• **HOW TO COMPLETE THIS TASK**
I would like every line of the records below that contains the word "will" copied.
─── INPUT MATERIAL ───
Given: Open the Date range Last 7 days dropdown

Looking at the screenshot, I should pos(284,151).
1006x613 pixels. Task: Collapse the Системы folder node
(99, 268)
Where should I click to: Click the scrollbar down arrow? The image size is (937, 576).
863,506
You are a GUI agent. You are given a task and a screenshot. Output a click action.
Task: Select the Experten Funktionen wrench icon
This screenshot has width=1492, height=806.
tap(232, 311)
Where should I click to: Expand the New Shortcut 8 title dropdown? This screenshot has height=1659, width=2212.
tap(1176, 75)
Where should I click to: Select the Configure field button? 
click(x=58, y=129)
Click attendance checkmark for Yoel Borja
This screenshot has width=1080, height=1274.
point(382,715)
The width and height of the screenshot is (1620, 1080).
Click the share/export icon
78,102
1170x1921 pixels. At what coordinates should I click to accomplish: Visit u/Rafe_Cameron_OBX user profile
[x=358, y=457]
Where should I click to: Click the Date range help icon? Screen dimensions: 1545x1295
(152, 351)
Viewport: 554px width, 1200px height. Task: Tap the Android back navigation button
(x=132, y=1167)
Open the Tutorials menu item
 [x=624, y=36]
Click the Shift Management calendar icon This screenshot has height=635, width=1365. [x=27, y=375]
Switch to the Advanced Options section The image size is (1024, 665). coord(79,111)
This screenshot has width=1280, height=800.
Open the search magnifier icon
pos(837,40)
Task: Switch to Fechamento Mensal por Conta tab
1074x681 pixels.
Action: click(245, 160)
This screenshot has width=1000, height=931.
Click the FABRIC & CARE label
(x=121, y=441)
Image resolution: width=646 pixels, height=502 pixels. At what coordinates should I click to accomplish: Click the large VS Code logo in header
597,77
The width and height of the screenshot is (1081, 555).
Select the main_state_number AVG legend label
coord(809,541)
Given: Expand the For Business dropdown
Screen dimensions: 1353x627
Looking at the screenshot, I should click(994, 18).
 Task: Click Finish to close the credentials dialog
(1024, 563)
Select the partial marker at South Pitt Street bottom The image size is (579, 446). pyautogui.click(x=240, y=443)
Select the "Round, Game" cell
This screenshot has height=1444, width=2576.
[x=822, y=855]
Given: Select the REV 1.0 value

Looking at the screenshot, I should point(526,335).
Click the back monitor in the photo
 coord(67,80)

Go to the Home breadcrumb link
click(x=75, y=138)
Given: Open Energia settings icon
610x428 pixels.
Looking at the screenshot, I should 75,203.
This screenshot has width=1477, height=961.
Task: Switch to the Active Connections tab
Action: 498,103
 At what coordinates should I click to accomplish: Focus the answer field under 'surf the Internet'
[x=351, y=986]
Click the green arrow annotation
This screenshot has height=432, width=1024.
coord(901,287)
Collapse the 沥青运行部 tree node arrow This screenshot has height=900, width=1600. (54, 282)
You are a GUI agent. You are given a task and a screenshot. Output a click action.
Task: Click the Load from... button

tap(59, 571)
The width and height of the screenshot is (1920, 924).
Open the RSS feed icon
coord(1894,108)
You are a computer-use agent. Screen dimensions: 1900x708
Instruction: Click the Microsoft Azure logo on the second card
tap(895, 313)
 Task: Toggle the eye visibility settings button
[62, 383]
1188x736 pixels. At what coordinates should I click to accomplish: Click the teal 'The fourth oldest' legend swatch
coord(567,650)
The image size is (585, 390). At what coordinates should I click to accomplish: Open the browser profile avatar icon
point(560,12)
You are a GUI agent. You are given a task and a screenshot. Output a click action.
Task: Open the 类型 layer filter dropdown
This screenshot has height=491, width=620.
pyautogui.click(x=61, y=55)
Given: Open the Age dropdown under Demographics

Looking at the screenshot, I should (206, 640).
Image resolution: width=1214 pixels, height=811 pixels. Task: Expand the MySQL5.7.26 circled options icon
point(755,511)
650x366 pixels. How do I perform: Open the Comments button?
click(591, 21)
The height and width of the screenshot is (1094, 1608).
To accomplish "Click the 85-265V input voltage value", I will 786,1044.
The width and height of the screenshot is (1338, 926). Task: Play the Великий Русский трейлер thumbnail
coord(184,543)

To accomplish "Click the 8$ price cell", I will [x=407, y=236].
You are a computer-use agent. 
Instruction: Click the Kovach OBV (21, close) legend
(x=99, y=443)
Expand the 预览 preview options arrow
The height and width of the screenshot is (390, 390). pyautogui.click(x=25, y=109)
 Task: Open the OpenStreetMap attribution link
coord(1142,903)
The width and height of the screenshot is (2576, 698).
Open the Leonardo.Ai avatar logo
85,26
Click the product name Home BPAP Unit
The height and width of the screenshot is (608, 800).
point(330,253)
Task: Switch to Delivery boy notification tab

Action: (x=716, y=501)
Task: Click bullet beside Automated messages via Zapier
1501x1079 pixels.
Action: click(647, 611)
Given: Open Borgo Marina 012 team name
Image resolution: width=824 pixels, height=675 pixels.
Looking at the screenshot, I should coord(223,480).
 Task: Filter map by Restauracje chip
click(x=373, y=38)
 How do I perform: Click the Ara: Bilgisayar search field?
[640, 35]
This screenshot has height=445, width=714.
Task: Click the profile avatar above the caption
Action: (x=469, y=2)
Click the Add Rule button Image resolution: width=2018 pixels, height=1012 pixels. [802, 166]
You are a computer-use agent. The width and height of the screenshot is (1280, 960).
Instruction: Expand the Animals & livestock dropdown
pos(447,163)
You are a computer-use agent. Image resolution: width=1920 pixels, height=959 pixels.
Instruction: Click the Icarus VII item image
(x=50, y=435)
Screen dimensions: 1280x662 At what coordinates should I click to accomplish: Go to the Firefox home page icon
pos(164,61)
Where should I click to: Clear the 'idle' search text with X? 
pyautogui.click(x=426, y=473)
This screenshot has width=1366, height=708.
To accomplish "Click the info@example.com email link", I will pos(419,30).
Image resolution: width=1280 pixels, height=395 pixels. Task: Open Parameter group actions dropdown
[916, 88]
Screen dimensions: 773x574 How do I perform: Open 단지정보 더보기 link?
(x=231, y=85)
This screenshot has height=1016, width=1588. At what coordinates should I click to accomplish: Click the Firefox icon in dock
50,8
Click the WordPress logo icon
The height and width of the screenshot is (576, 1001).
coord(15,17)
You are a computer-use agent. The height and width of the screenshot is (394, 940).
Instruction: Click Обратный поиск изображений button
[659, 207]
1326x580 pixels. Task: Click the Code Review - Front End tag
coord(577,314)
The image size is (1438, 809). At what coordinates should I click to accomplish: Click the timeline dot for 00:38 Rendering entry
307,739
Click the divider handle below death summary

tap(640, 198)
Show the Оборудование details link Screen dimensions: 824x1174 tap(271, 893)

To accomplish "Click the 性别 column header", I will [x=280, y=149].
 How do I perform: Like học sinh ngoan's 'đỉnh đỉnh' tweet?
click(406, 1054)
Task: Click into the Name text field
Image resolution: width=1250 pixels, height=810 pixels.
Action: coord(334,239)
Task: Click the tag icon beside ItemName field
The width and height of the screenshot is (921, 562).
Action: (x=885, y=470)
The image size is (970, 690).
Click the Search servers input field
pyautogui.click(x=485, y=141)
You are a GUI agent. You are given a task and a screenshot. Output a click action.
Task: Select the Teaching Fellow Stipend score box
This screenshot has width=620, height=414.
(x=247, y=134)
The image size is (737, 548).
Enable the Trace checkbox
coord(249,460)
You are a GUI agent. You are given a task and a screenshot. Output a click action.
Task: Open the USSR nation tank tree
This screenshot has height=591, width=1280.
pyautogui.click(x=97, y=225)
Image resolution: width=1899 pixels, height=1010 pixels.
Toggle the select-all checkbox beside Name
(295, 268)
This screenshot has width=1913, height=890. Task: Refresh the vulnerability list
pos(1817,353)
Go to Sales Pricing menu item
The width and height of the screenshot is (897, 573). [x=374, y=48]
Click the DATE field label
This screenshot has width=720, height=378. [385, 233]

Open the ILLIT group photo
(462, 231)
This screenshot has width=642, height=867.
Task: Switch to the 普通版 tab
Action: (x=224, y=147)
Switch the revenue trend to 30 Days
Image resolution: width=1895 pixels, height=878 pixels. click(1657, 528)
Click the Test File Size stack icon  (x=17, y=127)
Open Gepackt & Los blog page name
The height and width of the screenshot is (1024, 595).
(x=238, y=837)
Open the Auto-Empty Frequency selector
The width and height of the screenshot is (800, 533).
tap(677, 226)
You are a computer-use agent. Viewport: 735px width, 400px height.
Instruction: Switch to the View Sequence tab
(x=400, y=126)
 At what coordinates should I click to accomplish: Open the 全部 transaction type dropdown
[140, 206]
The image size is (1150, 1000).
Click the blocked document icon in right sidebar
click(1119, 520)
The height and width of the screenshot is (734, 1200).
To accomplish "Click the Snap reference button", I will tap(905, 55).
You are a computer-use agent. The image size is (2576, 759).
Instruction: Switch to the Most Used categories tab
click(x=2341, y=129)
───
• **ANSWER SECTION**
To accomplish "Click the 85-265V input voltage value", I will 786,1044.
To accomplish "Click the 8$ price cell", I will [x=407, y=236].
To accomplish "Click the info@example.com email link", I will pos(419,30).
To accomplish "Click the 性别 column header", I will [x=280, y=149].
To accomplish "Click the Snap reference button", I will tap(905, 55).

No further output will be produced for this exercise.